Start of Given text

# Love word



## Eupho

Anyone can help me translate it to Dutch
"My love has gone."


----------



## Joannes

Hi and welcome 

I think this should do as a translation:
*Mijn liefde is weg.*

If *my love* refers to a person, it would rather be something like:
*Mijn liefje is weggegaan.*


----------



## Eupho

So if *my love *refer to person,what should I say??


----------



## JosDeMan

Mijn liefje o mijn lief

You could also say mijn liefde, but I think that would sound a bit formal, like Joannes said this doesn't refer to the person you love, but to the love in general.


----------



## Frank06

Hi,


JosDeMan said:


> Mijn liefje o mijn lief


Do you mean "Mijn liefje" *or* "mijn lief"?
I must say that "Mijn liefje o mijn lief" as such sounds a bit dramatic (but great!! .


> You could also say mijn liefde, but I think that would sound a bit formal, like Joannes said this doesn't refer to the person you love, but to the love in general.


Another formal and obselete word that comes to mind is 'geliefde' (for a person).

Groetjes,

Frank


----------



## JosDeMan

Frank06 said:


> Hi,
> I must say that "Mijn liefje o mijn lief" as such sounds a bit dramatic (but great!! .


 
I'm quite dramatic.


----------

End of Given text

(Requirement 1)
In the Dutch translation thread, why does JosDeMan suggest "mijn liefje" over "mijn liefde" for a person? Answer in one to three sentences.
The listing that follows has nothing to do with the Dutch translation thread.

Start of Working data

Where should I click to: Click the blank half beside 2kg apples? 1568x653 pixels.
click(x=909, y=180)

End of Working data
Start of Working data

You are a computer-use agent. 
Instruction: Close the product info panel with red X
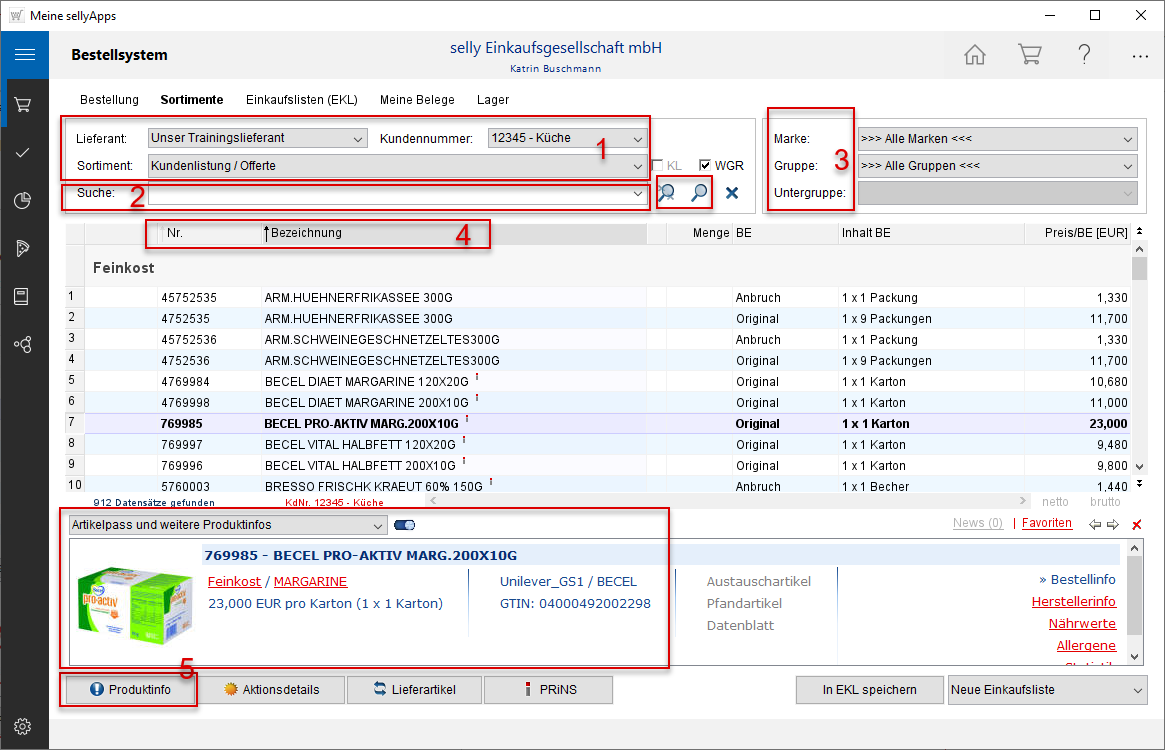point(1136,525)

End of Working data

(Requirement 2)
Give the part of the listing that opens with the line containing "Where should I" and closes with the line containing "click(x=909, y=180)" as a Markdown table with the columns Row and Line, leaving out any blank lines.

(Right answer 1)
"Mijn liefde" would sound a bit formal. As Joannes said, it refers to love in general rather than to the person you love.

(Right answer 2)
| Row | Line |
|---|---|
| 1 | Where should I click to: Click the blank half beside 2kg apples? 1568x653 pixels. |
| 2 | click(x=909, y=180) |